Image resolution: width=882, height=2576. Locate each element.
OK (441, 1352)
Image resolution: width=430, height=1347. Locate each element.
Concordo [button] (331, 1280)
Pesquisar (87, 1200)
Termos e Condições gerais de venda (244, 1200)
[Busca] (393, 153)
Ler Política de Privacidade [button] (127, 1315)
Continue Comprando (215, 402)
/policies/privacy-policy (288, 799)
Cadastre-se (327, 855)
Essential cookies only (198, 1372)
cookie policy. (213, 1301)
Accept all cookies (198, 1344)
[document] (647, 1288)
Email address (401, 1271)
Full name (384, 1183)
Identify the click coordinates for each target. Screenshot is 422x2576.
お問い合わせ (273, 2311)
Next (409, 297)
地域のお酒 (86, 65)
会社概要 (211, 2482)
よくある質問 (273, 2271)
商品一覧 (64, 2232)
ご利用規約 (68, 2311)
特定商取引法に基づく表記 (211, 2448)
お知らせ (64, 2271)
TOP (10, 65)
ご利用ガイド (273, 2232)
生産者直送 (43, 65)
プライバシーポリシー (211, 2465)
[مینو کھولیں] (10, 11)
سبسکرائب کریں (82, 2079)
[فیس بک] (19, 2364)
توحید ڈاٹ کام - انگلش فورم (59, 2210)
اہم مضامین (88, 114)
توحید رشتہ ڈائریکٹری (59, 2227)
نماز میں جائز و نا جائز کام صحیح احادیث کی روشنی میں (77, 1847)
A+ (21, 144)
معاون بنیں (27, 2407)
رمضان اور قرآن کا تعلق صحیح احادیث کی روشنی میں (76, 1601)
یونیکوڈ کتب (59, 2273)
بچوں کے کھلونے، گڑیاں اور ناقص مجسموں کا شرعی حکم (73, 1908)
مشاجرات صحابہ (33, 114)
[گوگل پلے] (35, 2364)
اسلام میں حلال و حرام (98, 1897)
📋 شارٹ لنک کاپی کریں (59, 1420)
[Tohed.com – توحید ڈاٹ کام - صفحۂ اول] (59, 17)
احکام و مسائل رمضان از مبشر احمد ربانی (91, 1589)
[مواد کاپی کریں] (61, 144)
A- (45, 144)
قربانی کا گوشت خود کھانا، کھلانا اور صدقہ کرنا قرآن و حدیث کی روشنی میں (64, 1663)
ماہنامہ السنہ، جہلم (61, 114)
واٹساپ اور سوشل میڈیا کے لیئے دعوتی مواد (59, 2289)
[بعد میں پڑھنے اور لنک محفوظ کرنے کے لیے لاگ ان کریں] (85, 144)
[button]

Work request
Copy out every line from the one containing "بچوں کے کھلونے،" to the end of the material, both ends included.

Written answer
بچوں کے کھلونے، گڑیاں اور ناقص مجسموں کا شرعی حکم (73, 1908)
مشاجرات صحابہ (33, 114)
[گوگل پلے] (35, 2364)
اسلام میں حلال و حرام (98, 1897)
📋 شارٹ لنک کاپی کریں (59, 1420)
[Tohed.com – توحید ڈاٹ کام - صفحۂ اول] (59, 17)
احکام و مسائل رمضان از مبشر احمد ربانی (91, 1589)
[مواد کاپی کریں] (61, 144)
A- (45, 144)
قربانی کا گوشت خود کھانا، کھلانا اور صدقہ کرنا قرآن و حدیث کی روشنی میں (64, 1663)
ماہنامہ السنہ، جہلم (61, 114)
واٹساپ اور سوشل میڈیا کے لیئے دعوتی مواد (59, 2289)
[بعد میں پڑھنے اور لنک محفوظ کرنے کے لیے لاگ ان کریں] (85, 144)
[button]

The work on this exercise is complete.